Vincitore della Coppa Volpi, arriva sul grande schermo del PostModernissimo di Perugia in anteprima nazionale il film di Andrea Pallaoro “Hanna”, interpretato da Charlotte Rampling. Presente in sala il regista che dialogherà con il pubblico dopo la proiezione
Al PostModernissimo di Perugia, domenica 11 febbraio (ore 21.30), arriva un evento di grande caratura con l’anteprima nazionale del film Hannah, con cui Charlotte Rampling ha ricevuto la Coppa Volpi alla 74esima Mostra del Cinema di Venezia. In sala sarà presente il regista Andrea Pallaoro che dialogherà con il pubblico, raccontando i retroscena di quello che, nella pellicola, è un intimo ritratto di una donna che, dopo l’arresto del marito, inizia una lenta discesa verso la depressione. “La sceneggiatura – ha spiegato Pallaoro -è stata scritta proprio per Charlotte. Anni fa la vidi per la prima volta in un film di Luchino Visconti, ‘La caduta degli dei’, e m’innamorai. Iniziai a seguirla nei suoi ruoli, sognando di poter lavorare un giorno con lei. Qualche anno fa le mandai la sceneggiatura e una copia del mio primo film. Dopo qualche giorno lei rispose. L’incontrai a Parigi e quell’incontro segnò l’inizio di un’amicizia; l’esperienza di creare questo personaggio con lei mi ha insegnato tantissimo. Lei scava all’interno del mondo interiore del personaggio, lo fa in un modo che ammiro moltissimo”.

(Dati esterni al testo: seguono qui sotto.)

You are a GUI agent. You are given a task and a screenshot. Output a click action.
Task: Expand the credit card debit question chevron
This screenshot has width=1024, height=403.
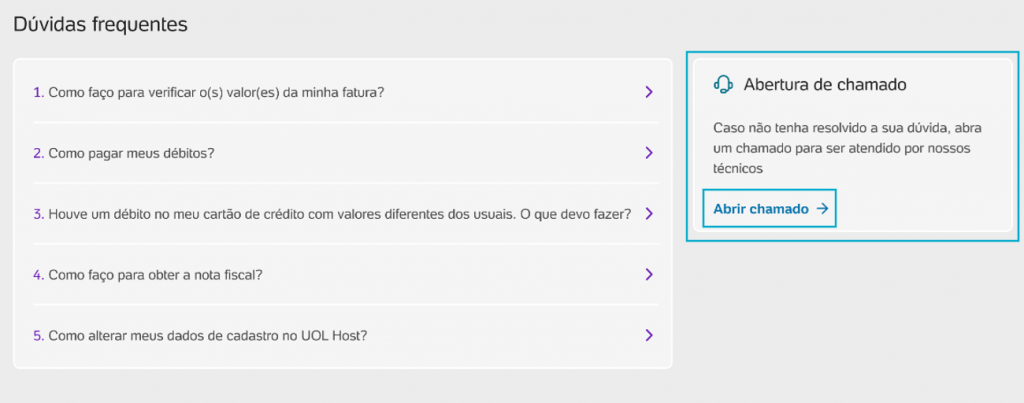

Hannah (in programmazione sul grande schermo dal 15 febbraio) Hannah aveva un marito, un figlio, un nipotino. Aveva un cane, un abbonamento in piscina, un lavoretto da governante. Ad un certo punto, tuttavia, nella sua vita è accaduto qualcosa e quella quotidianità rassicurante fatta di piccole azioni – lavare il cane, comprare i fiori, stendere il bucato – ha perso improvvisamente di senso. Suo marito è finito in carcere, lasciandola da sola, e suo figlio non vuole parlarle. L’ombra del sospetto, un sospetto annichilente e impronunciabile, si allunga sulla sua stessa vita: chi è davvero suo marito? Perché lei è l’unica che sembra credere alla sua innocenza? Hannah accompagna in carcere il marito e da allora la sua lotta per ricostruirsi una quotidianità priva di turbamenti è anche quella dello spettatore, cui Pallaoro non concede praticamente nulla: pochi appigli narrativi nascosti in gesti quotidiani, scarni dialoghi dispensati con severo rigore e silenzi protratti, pesanti come il piombo. Non è certamente un film facile, “Hannah”, nel suo pretendere (attenzione) senza concedere (soddisfazione), respingente per scelta, estetica, (anti)narrazione. Rifiutata la strada “facile” del racconto, Pallaoro si concentra con caparbia sul volto, il corpo, l’espressività della sua grandissima protagonista, una Charlotte Rampling sempre sullo schermo, inquadrata a distanza ravvicinata per cogliere ogni sfumatura della lentissima e dolente presa di coscienza del personaggio. Un vero e proprio stalking visivo che la Rampling sostiene con la classe di un’attrice capace di lavorare in sottrazione, desaturando i sentimenti, in un’austerità emotiva che ben si intona alla monacale impalcatura del film. Con Charlotte Rampling e André Wilms, drammatico, durata 95 minuti.
Il regista, dopo il suo esordio con “Medeas” alla sezione Orizzonti alla Mostra di Venezia 2013, torna dunque a raccontare una storia che si fissa negli stati d’animo dei personaggi e anche nel rapporto tra identità personale, sociale e di coppia. Una pellicola in cui tutto scorre, o meglio Hannah prova a farlo scorrere come prima dell’avvenimento che le ha sconvolto la vita; man mano la protagonista offre agli spettatori gli indizi per rimettere insieme i pezzi di quanto accaduto. Che cosa ha fatto sì che il marito sia finito in carcere e che il figlio non voglia più sapere niente nemmeno di lei? Quella di non offrire tutti i dettagli della storia è una scelta che può mettere lo spettatore a disagio, ma allo stesso tempo chi vede il film ha la possibilità di entrare in rapporto con il personaggio, vedersi a modo suo rispecchiato e quindi scoprire delle cose di se stesso e dell’essere umano.